L’ULTIMO GAP
Giglio Mazzi è l’ultimo partigiano ancora vivo del distaccamento Katiuscia, una delle formazioni GAP (Gruppi di Azione Patriottica) che operarono nell’Emilia Romagna occupata dai tedeschi tra il settembre ‘43 e il 25 aprile 1945. A 93 anni è ancora in grande forma e ci racconta la storia, privata e collettiva, di quella straordinaria stagione di lotta: 20 mesi vissuti pericolosamente attorno all’asse strategico della via Emilia, senza fissa dimora e con l‘obbiettivo assoluto di combattere i nazisti e i loro servi fascisti. Giglio fu uno dei più giovani ad imbracciare la mitraglia. Fece la sua scelta di vita a neppure 17 anni, dopo il pesante bombardamento Alleato delle Officine Reggiane presso le quali lavorava: o salire in montagna a scavare trincee per i tedeschi sulla Linea Gotica, o darsi alla latitanza ed abbracciare la causa della Liberazione. “Eravamo tutti giovani alle Officine”, racconta, “E naturalmente tutti antifascisti”. Il suo racconto si snoda tra assalti ai presidi fascisti e violenti scontri a fuoco con i nazisti, facendoci via via incontrare e conoscere i dodici componenti del suo distaccamento: dieci uomini e due donne, le staffette Ada e Kira, “uniti più di quanto lo siano i fratelli”, dice Giglio, perché “nel freddo inverno, quando il sangue delle ferite gelava sulla strada, noi dormivamo abbracciati l’uno all’altro per scambiarci un po’ di calore”.

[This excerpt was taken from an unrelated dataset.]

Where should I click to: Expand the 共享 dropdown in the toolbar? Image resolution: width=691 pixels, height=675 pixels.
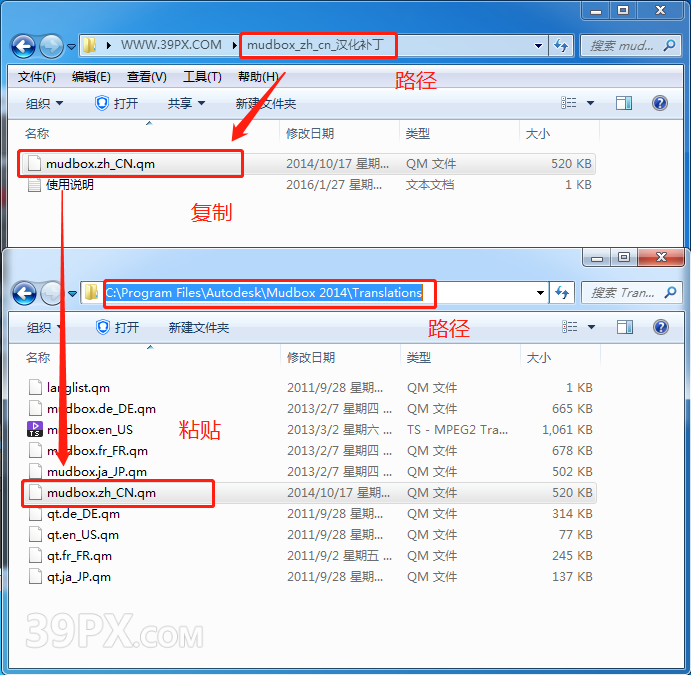(186, 103)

Tra i GAP il tasso di mortalità era spaventosamente alto, fino all’80% nei primi mesi, per i rischi collegati alle azioni in territorio occupato. Anche Giglio, assieme al compagno Otello Montanari (partigiano Jack, poi parlamentare del PCI) viene colpito a sangue freddo da un nazista dopo una imboscata e ci racconta le ore e i giorni infiniti trascorsi tra la vita e la morte con quattro proiettili che hanno attraversato il suo corpo. Si salverà, per riprendere a combattere fino al 24 aprile, quando l’intero distaccamento Katiuscia si unisce agli Alleati in arrivo da Modena ed entra trionfante a Reggio Emilia.
“L’ultimo GAP” racconta questa storia, indissolubilmente legata alla Pianura Padana, all’antifascismo contadino e operaio che la animava già dagli anni Venti. E ai suoi infiniti campi, agli uccelli e ai corsi d’acqua di cui fortunatamente c’è ancora traccia e che le immagini del film vanno a ricercare.
Del distaccamento Katiuscia faceva parte anche mio padre, col nome di battaglia Teranghi, preso dal film di John Ford “Uragano” del 1937. E come Giglio mi ha sempre detto, parlando di quella intensa stagione di lotta: “Abbiamo fatto quello che c’era da fare. Punto e Basta.”